А Викентию у реки в знойном воздухе чудился басовитый хохот всадницы. И не хотелось ему ни о чем рассуждать, не надо было больше ничего искать, ни забытых запахов детства, ни тропок, по которым ступала его младенческая нога. И так хорошо, и так счастливо.
В отдалении полегли коровы на берегу и жевали свою жвачку. Только бык понуро стоял и смотрел за реку. Там ему мерещились новые, прекрасные пастбища…
Вспоминались Викентию прошедшие времена, та его жизнь, которой уже нет, те люди, родные и близкие, которых уже давно нет. А он ездит к ним, и мерещатся ему знакомые голоса. Вот как было.
— Чего это у тебя в котомке-то? — спросила бабка Дарья?
— Да куски, бабушка, — отвечала побираха.
И вот моется она в бане, скребется, и неохота ей выходить оттуда. Да уж Дарья пришла за ней и рубаху ей свою старую, но чистую, принесла.
— Вымылась ли?
— Ой, спасибо тебе, Дарьюшка. Бог тебя помилует. Уж вымылася, уж как напарилася. Все косточки-то мои отмякли. — И вдруг реветь.
— Что ты, Матрена, господь с тобой.
И Дарья осветила фонарем женщину, почуяв неладное.
— Ой, не свети ты на меня!
— Да ведь ты баба, не старуха.
— Не старуха я.
— Да брюхатая.
— Из-за куска хлеба я, не суди, — едва слышно сказала та.
— Где и глаза-то у меня подевались, — пробормотала бабка Дарья. — Понеси леший старую! Полно, Матрена, бери рубаху-то.
— Куда мне теперь? Утопиться только.
— Одевайся.
— Куда мне теперь?
Вот какое дело тут приключилось.
— Ну дак что, живи, — говорит Дарья, — у нас в прирубе. Все равно пустой. Ваня там жил с Марфушей, а теперь ты живи. Ваня-то на войне у нас…
И все тут чисто особенной чистотой природы, Викентий видит избы, залитые солнцем и которых теперь уже нет, свезены на дрова, дорогу, подслеповатые баньки; степенных мужиков с бородами и неспешными движениями. Их уж тоже давно нет. И баб он видит, наклонившихся в работе да так и застывших навек.
Он не знает, что его гонит каждое лето на эту кроху земли, где нет уж у него никого и ничего, кроме двух могил на кладбище. И он приезжает в эту деревню, будто домой из долгой командировки. Но уж многие тут не знают его молодые, и он многих не знает. Но дорога и знакомые елки за деревней остались, и каждая излучина реки, и куст ольховый узнают его молча и принимают как своего. И он им говорит безмолвно «Узнаю, все тут узнаю. Все на месте».

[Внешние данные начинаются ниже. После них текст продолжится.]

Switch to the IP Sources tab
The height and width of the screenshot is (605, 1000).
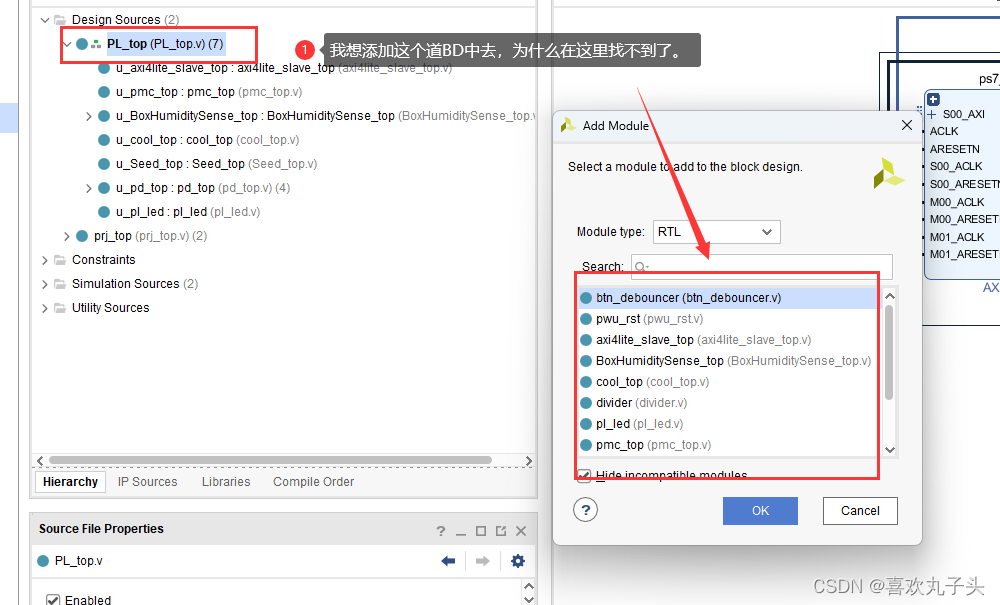tap(146, 481)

А может быть, он для того и бывает здесь, чтобы узнать, на месте ли все, как он оставил когда-то, все дорогое, что привык считать своим.

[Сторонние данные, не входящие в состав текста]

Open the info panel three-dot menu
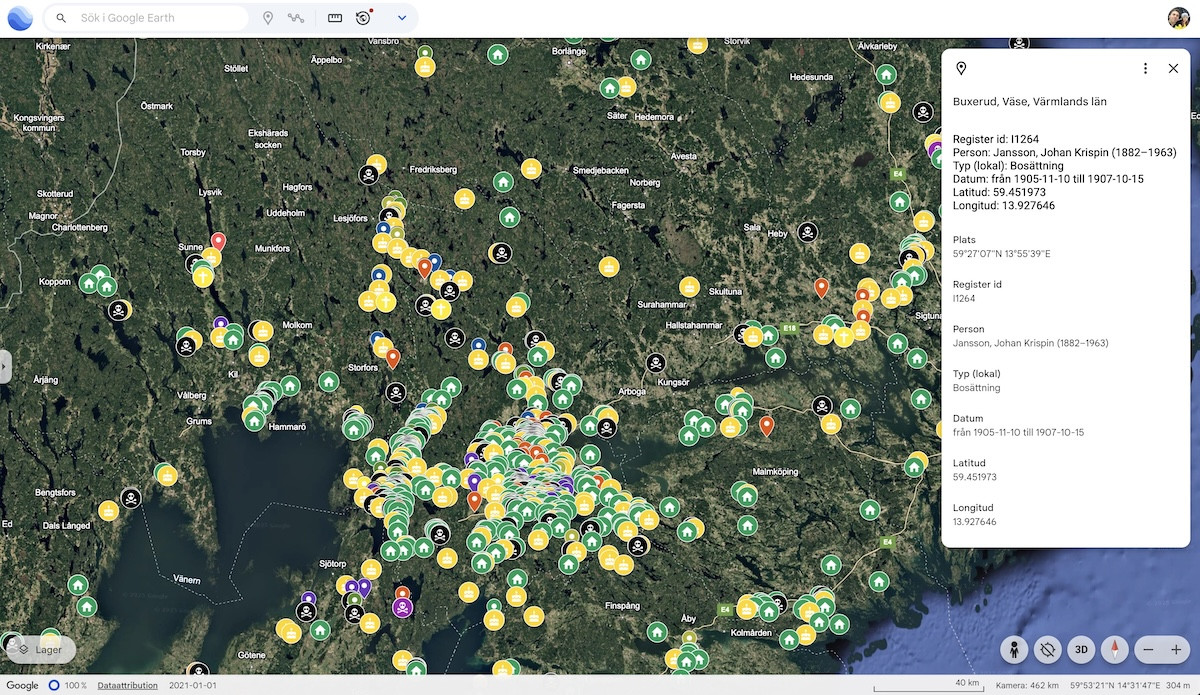Viewport: 1200px width, 695px height. coord(1145,69)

Ведь мало на свете мест, которые считаешь своими. А у него оно и вовсе одно-единственное место, где он впервые научился ходить, испытал и обиду и радость, страх и любовь, впервые увидел восход и заход солнца. Это место — его деревня, застывшая однажды в его детском воображении. То это лето с рекой и купаньем, то зима, с тихим снегом, то осень с чудом осенним, падающими листьями.

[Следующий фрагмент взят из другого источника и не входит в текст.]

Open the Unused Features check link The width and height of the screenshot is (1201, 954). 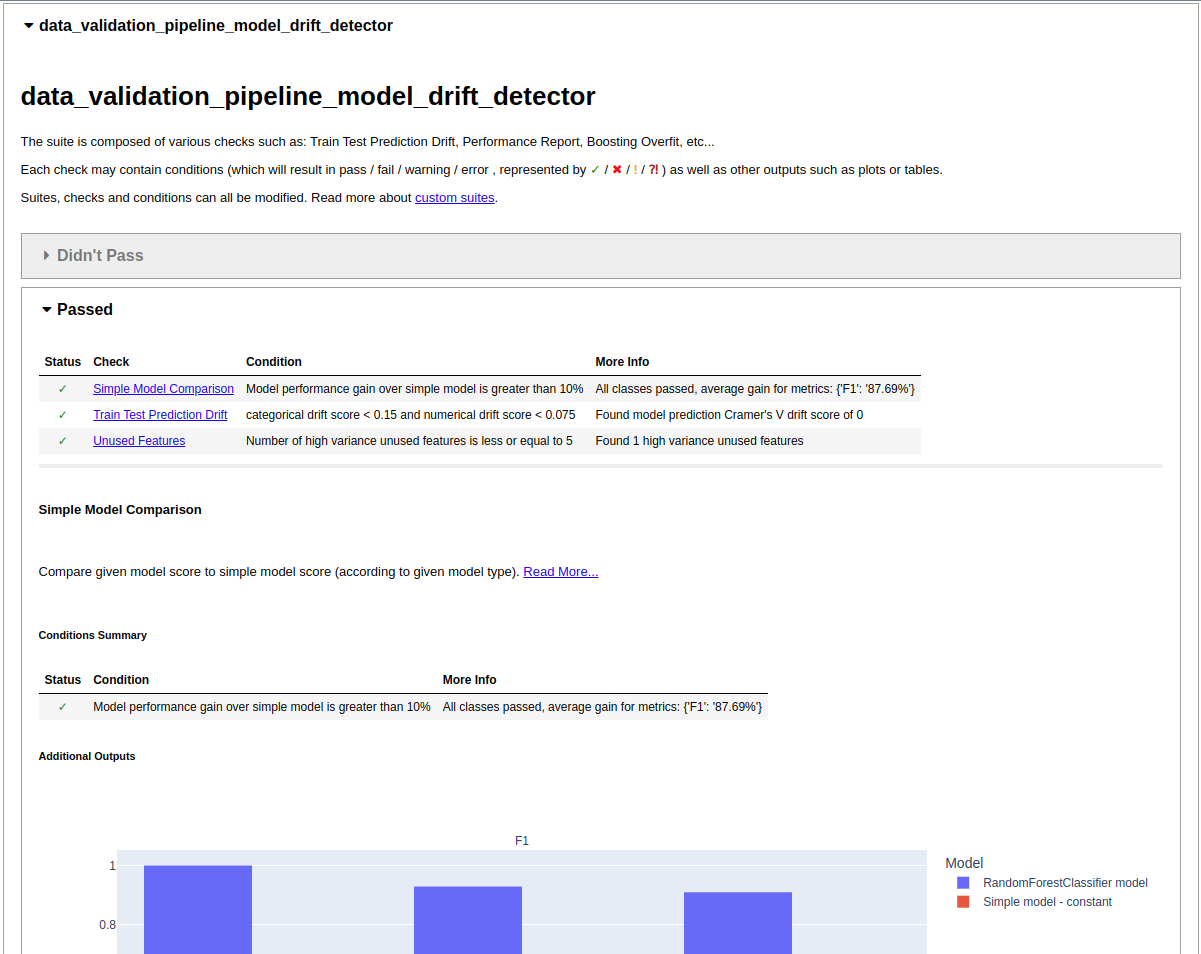[x=139, y=441]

И вот он отдалился от всего этого на полжизни. И думает, если умирать, то там, где родился: там следует терять мир, где ты его обрел. Ибо последнее, что ты должен увидеть перед смертью — свою родину…
Никто не отнимет у него то лето. Он и теперь помнит, как бабы грабили сено в наволоке, а он сидел на берегу и чуть не плакал от жары. Оводы липли к потному телу, жесткие кузнечики сигали над ним. Бабы ходили в лаптях, им было не колко. А он босиком.